Compare experiments on valset

You can compare experiments by displaying their best metrics on the valset.

python -m block.compare_vqa_val -d logs/vqa2/block logs/vqa2/mutan

Submit predictions on EvalAI

It is not possible to automaticaly compute the accuracies on the testset. You need to submit a json file on the EvalAI platform. The evaluation step on the testset creates the json file that contains the prediction of your model on the full testset. For instance: logs/vqa2/block_trainval_vg/results/test/epoch,19/OpenEnded_mscoco_test2015_model_results.json. To get the accuracies on testdev or test sets, you must submit this file.

TDIUC dataset

Training and evaluation (train/val/test)

The full training set is split into a trainset and a valset. At the end of the training, we evaluate our best checkpoint on the testset. The TDIUC metrics are computed and displayed at the end of each epoch. They are also stored in logs.json and logs_test.json.

python -m bootstrap.run \
-o block/options/tdiuc/block.yaml \
--exp.dir logs/tdiuc/block

python -m bootstrap.run \
-o logs/tdiuc/block/options.yaml \
--exp.resume best_eval_epoch.accuracy_top1 \
--dataset.train_split \
--dataset.eval_split test \
--misc.logs_name test

Compare experiments

You can compare experiments by displaying their best metrics on the valset or testset.

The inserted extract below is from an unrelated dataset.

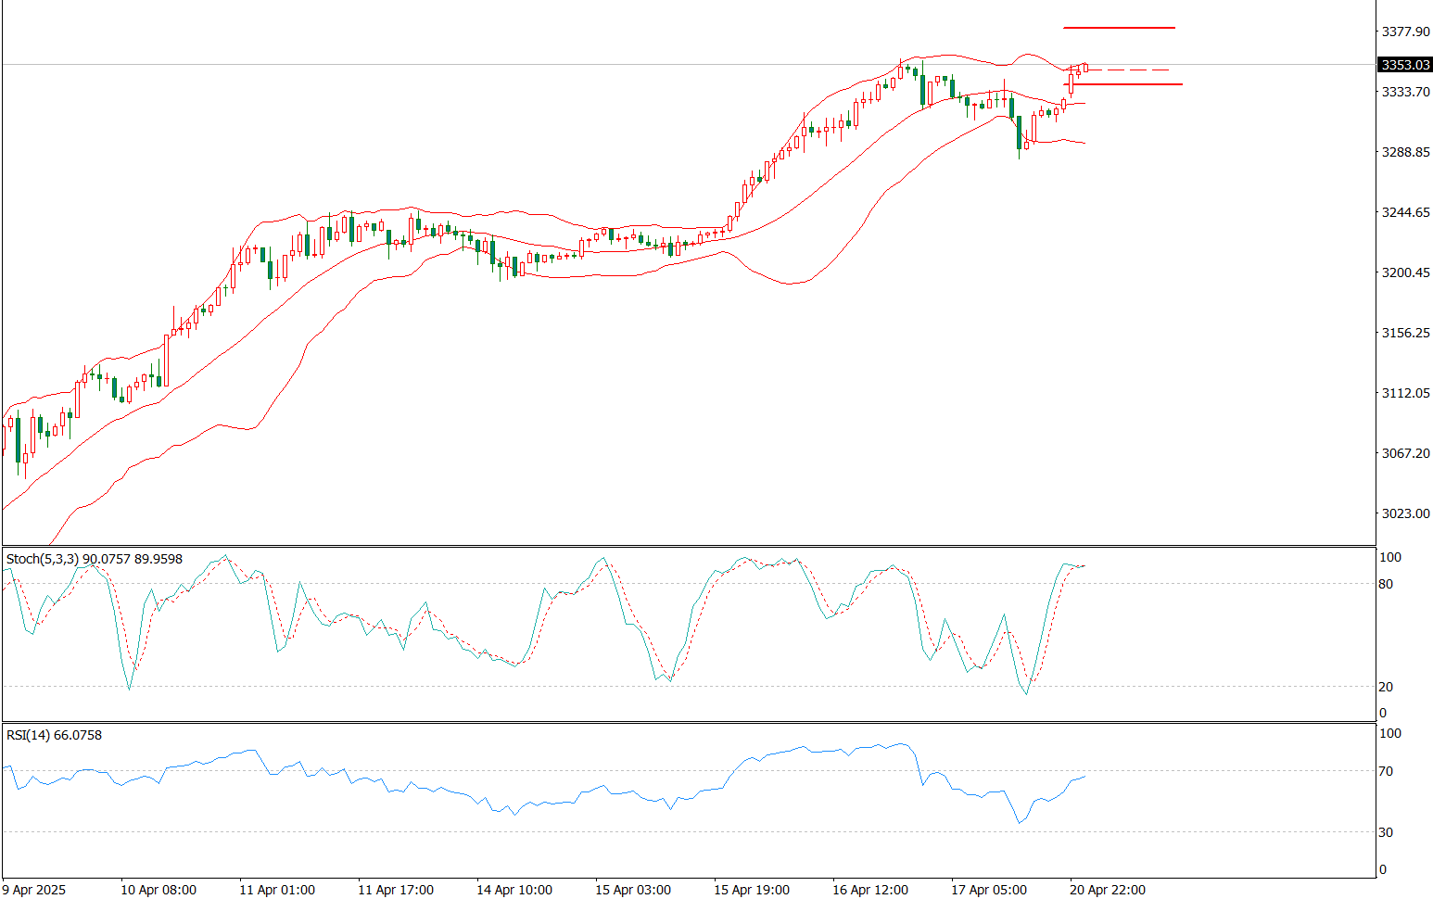The width and height of the screenshot is (1433, 899).
Task: Click the 3353.03 current price label
Action: pos(1404,65)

python -m block.compare_tdiuc_val -d logs/tdiuc/block logs/tdiuc/mutan
python -m block.compare_tdiuc_test -d logs/tdiuc/block logs/tdiuc/mutan

Pretrained models

Note: These pretrained models have been trained using the Pytorch 1.0 to make sure that our results are reproducible in this version. We also used a more efficient learning rate scheduling strategy which turned out to give slightly better results.

VRD

Download Block:

mkdir -p logs/vrd
cd logs/vrd
wget http://data.lip6.fr/cadene/block/vrd/block.tar.gz
tar -xzvf block.tar.gz

Results python -m block.compare_vrd_test -d logs/vrd/block:

predicate.R_50: 86.3708
predicate.R_100: 92.4588
phrase.R_50: 25.4779
phrase.R_100: 29.7198
rel.R_50: 18.0806
rel.R_100: 21.1181

VQA2

Download Block train/val:

mkdir -p logs/vqa2
cd logs/vqa2
wget http://data.lip6.fr/cadene/block/vqa2/block.tar.gz
tar -xzvf block.tar.gz

Results val (python -m block.compare_vqa2_val -d logs/vqa2/block):

overall (oe): 63.6
accuracy_top1: 54.4254

Download Block train+val/val/test:

mkdir -p logs/vqa2
cd logs/vqa2
wget http://data.lip6.fr/cadene/block/vqa2/block_trainval.tar.gz
tar -xzvf block_trainval.tar.gz

Results test-dev (EvalAI):

overall: 66.74
yes/no: 83.73
number: 46.51
other: 56.84

Download Block train+val+vg/val/test:

mkdir -p logs/vqa2
cd logs/vqa2
wget http://data.lip6.fr/cadene/block/vqa2/block_trainval_vg.tar.gz
tar -xzvf block_trainval_vg.tar.gz

Results test-dev (EvalAI):

overall: 67.41
yes/no: 83.89
number: 46.22
other: 58.18

TDIUC

Download Block train+val/val/test:

mkdir -p logs/tdiuc
cd logs/tdiuc
wget http://data.lip6.fr/cadene/block/tdiuc/block_trainval.tar.gz
tar -xzvf block_trainval.tar.gz

Results val (python -m block.compare_tdiuc_val -d logs/tdiuc/block):

accuracy_top1: 88.0195
acc_mpt_a: 72.2555
acc_mpt_h: 59.9484
acc_mpt_a_norm: 60.9635
acc_mpt_h_norm: 44.7724

Results test (python -m block.compare_tdiuc_test -d logs/tdiuc/block):

accuracy_top1: 86.3242
acc_mpt_a: 72.4447
acc_mpt_h: 66.15
acc_mpt_a_norm: 58.5728
acc_mpt_h_norm: 38.8279

Fusions

Block

fusion = fusions.Block([100,100], 300)

Parameters:

input_dims: list containing the dimensions of each input vector
output_dim: desired output dimension
mm_dim: dimension of the multi-modal space. Here, it is equal the sum of output dimensions of all the D_c tensors (default: 1600)
chunks: number of blocks in the block-diagonal tensor. Equal to C in the previous equations (default: 20)
rank: upper-bound of the rank of mode-3 slice matrices of D_c tensors (default: 15)
shared: boolean that specifies if we want to share the values of input mono-modal projections (default: False)
dropout_input: dropout rate right after the input projections (default: 0.)
dropout_pre_lin: dropout rate just before the output linear (default: 0.)
dropout_output: dropout rate right after the output linear (default: 0.)
pos_norm: string that specifies if the signed-square root - l2 normalization should be done on every chunk outputs or on the concatenations of every outputs. Accepted values: 'before_cat' and 'after_cat'. (default: 'before_cat')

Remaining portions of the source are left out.